## Set exercise 1
In the arts preview, which body organized the exhibition 'Singing the Real'?

It's going to be a long, hot summer, with nude group photo sessions in Cork and Dublin, Turner Prize artists and our first ever public art 'theft fest' to raise the arts temperature around the country this summer, writes Con Power

 
Carlow town will explode with cultural verve for Éigse Carlow Arts Festival (7–15 June). ƒigse is acclaimed for artistic collaboration, innovative programming and the celebration of Carlow Town as a festival specific platform. Visiting curator Rob Lowe brings together a wealth of UK, American and Irish talent, promising one of the strongest visual arts exhibitions in years. 'We Don't Need Nobody Else' captures myth, fiction, reverie and nightmare. Chinese artist Hock Aun Teh's large scale abstract expressionist paintings marry the spontaneity and expressive freedom of T'ang calligraphic masters to the colours and hi-tech materials of modern Western art. At IT Carlow, Kilkenny Road, 'Singing the Real' is an exhibition of contemporary Irish art organised by the Royal Hibernian Academy, Dublin. The exhibition forms part of the RHA National Touring Programme 2008. Ten artists ranging in age from mid-20s to mid-70s exhibit: Barrie Cooke, Dorothy Cross, Grace Weir, Susan Tiger, Cecily Brennan, Nick Miller, Neva Elliott, John Gerrard, Gary Phelan and Martin Healy. 'Singing the Real' explores the combination of scientific method and art practice, a strong strain in Irish art today.

## Excerpted records
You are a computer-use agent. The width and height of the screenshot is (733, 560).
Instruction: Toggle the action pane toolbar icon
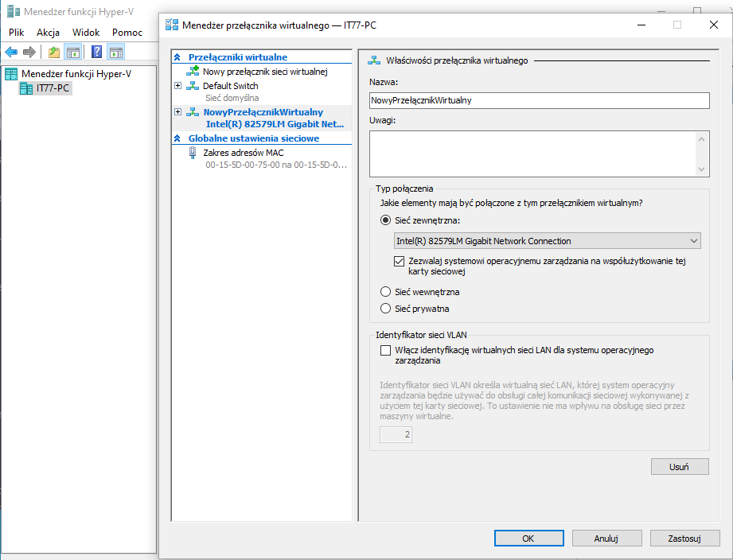pos(116,53)
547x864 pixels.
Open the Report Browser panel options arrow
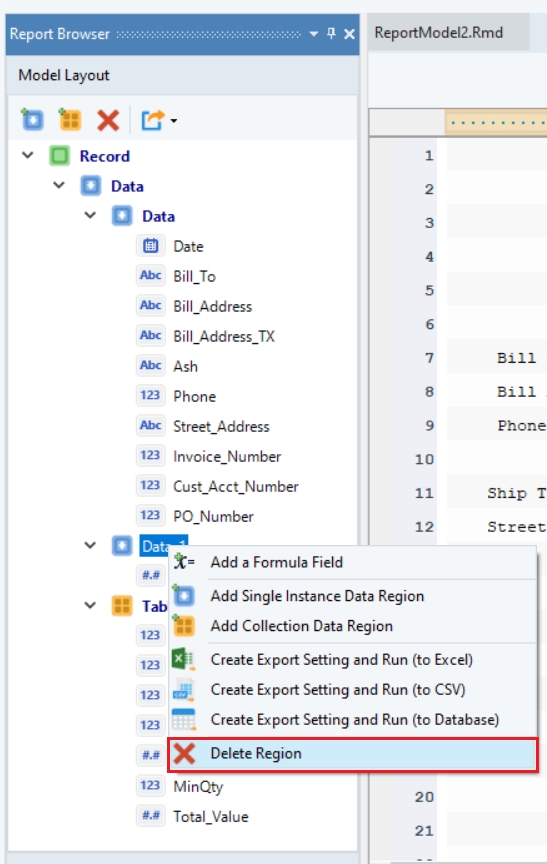click(313, 34)
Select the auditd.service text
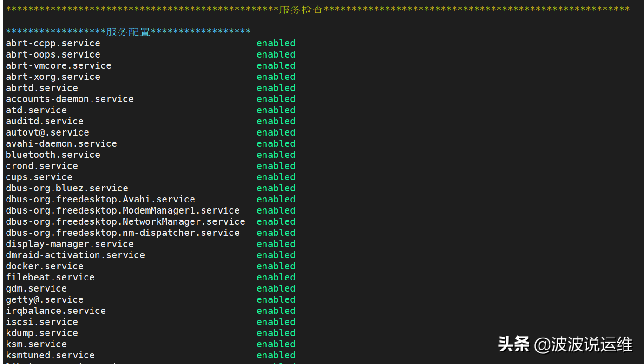This screenshot has height=364, width=644. pyautogui.click(x=45, y=121)
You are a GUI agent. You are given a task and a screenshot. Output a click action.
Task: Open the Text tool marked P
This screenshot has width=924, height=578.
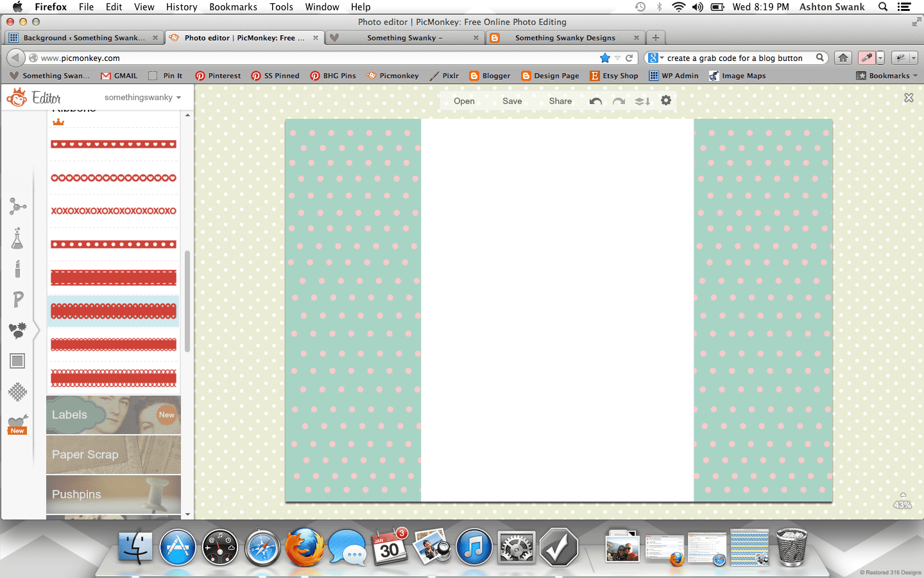pos(18,299)
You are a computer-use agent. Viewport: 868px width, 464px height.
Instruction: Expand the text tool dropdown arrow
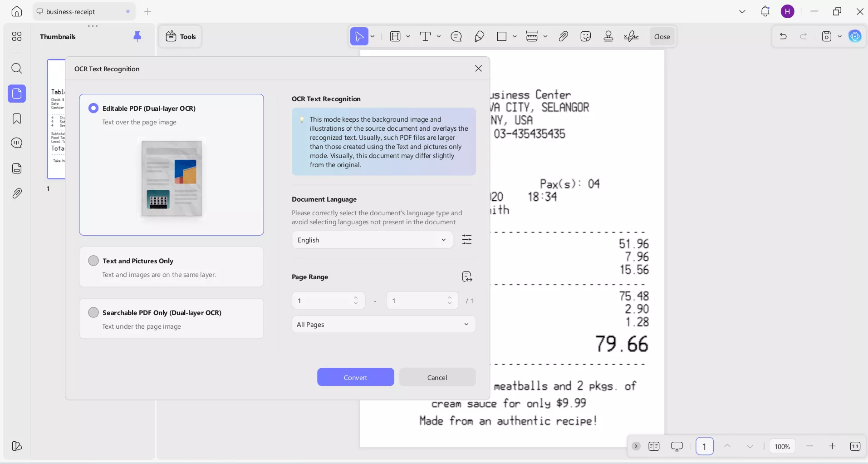[439, 36]
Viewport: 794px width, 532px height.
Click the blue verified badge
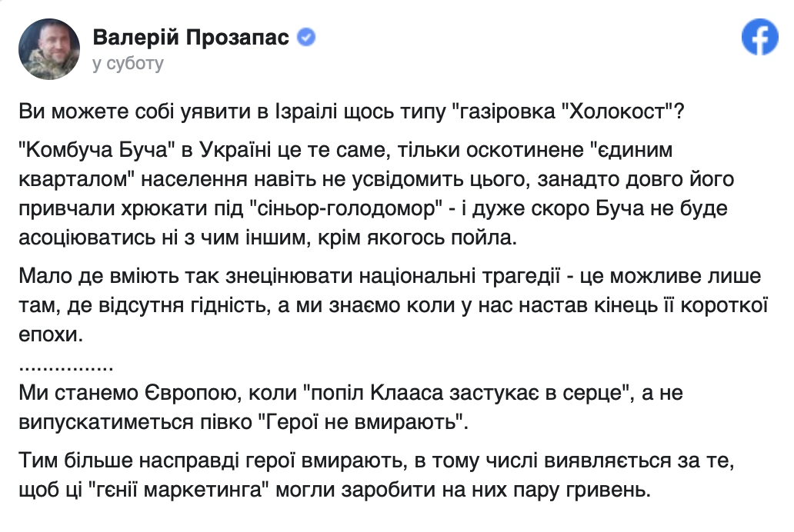[x=306, y=37]
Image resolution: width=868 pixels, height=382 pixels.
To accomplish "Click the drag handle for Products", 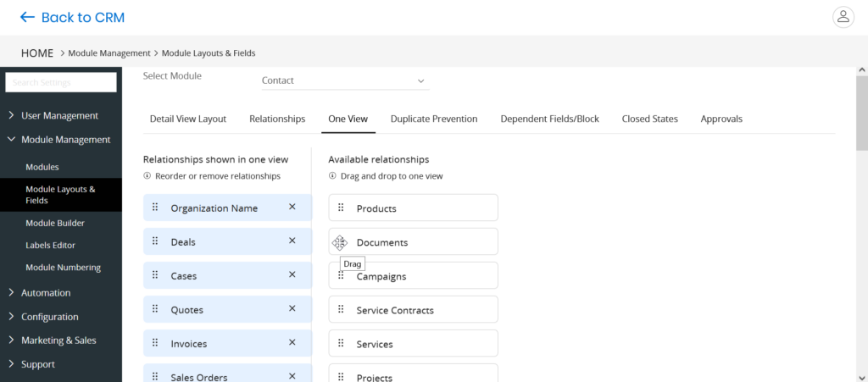I will point(341,208).
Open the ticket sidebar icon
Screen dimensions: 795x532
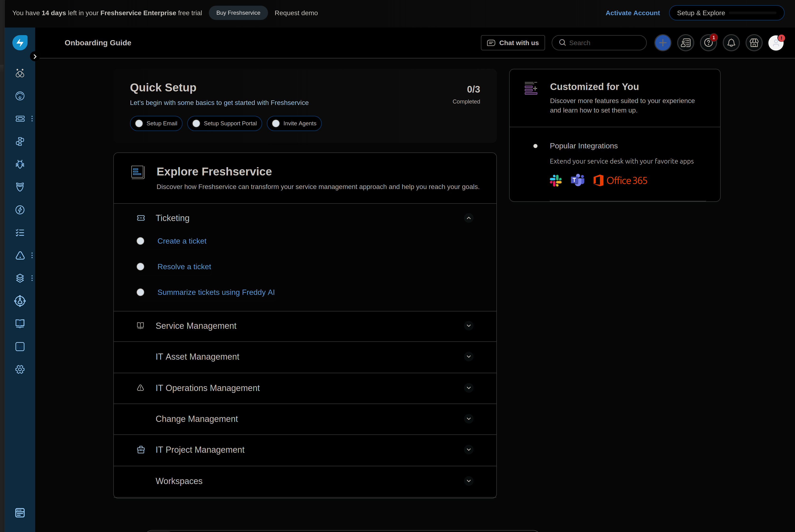tap(20, 119)
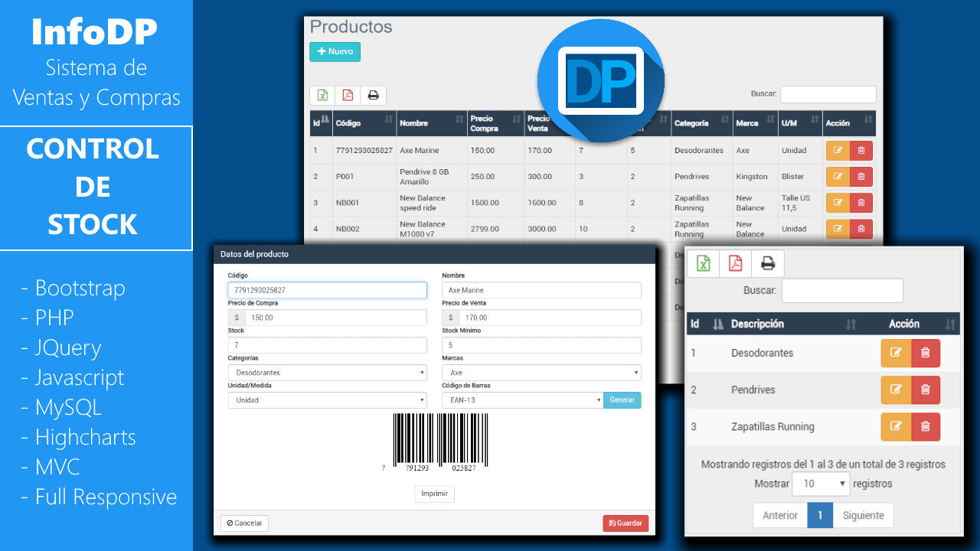The image size is (980, 551).
Task: Click the print icon above Productos table
Action: click(373, 96)
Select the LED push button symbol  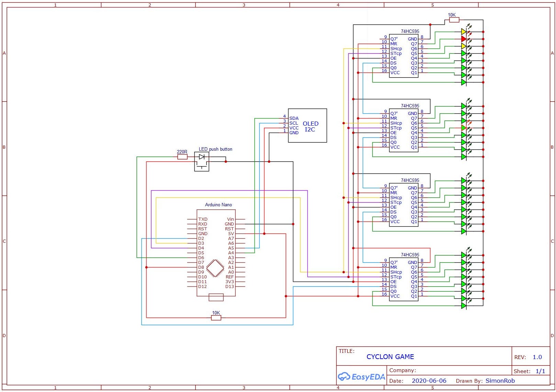coord(202,162)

## Set exercise 2
Count the lines of the listing that contain the word "Open", treating uppercase and lowercase as distinct, and reply with the number alone.

## Result 1
The Royal Hibernian Academy, Dublin.

## Result 2
3